Sesudah masakan jadi, para balita yang menjadi peserta diminta untuk segera mengonsumsi makanan tersebut. Tentu saja harapannya bisa dihabiskan.

Saat ini, program Pos Gizi memang telah selesai tapi edukasi yang didapatkan selama di kelas diharapkan bisa tetap diterapkan orangtua dalam mengolah bahan pangan sehari-hari yang berasal di sekitar mereka.

"Hasil dari Pos Gizi ini sudah disampaikan ke masyarakat dan pemerintah desa. Dan, hasilnya didapat bahwa terdapat kenaikan berat badan, walau ada sebagian yang tidak memenuhi target karena sakit, " kata Marthen.

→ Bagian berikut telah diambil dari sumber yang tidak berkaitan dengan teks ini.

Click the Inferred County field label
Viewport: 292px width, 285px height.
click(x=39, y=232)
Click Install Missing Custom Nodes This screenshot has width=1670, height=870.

Cerita Ibu yang Berat Badan Anak Naik Drastis Usai Ikut Pos Gizi

Rispa (44) ibu dari Amri (3) merasakan kenaikan berat badan anaknya yang pesat usai ikut kelas Pos Gizi. Awal ikut program ini berat anak kelimanya itu hanya 9,1 kg tapi setelah 90 hari menjadi 10,4. Terjadi kenaikan 1,3 kilogram.

"Senang sekali karena dapat masukan yang bagus dari kelas Pos Gizi berat badannya langsung meningkat," cerita Rispa.

Ia pun merasa terbantu bahwa sebenarnya dengan bahan pangan yang ada di sekitar bisa meningkatkan berat badan anak dan menjauhkan dari stunting.

Selain pertumbuhan yang menunjukkan tren membaik, salah satu ibu PKK yang terlibat dalam program Pos Gizi, Astri melihat perkembangan otak Amri pun dirasa begitu pesat.

"Anak ini jadi cepat tangkap dan daya ingatnya pun kuat. Dia juga tidak terlihat lemas lagi anaknya bersemangat," kata Astri.


Kebun Gizi, Ketahanan Pangan dari Pekarangan Rumah

Kebun Gizi milik salah satu warga di Desa Sopo, TTS, NTT menanam wortel juga tomat.

Selain Pos Gizi, Tiga bulan lalu, WVI bermitra dengan GMIT juga menjalankan program Kebun Gizi. Sasarannya adalah keluarga yang memiliki balita.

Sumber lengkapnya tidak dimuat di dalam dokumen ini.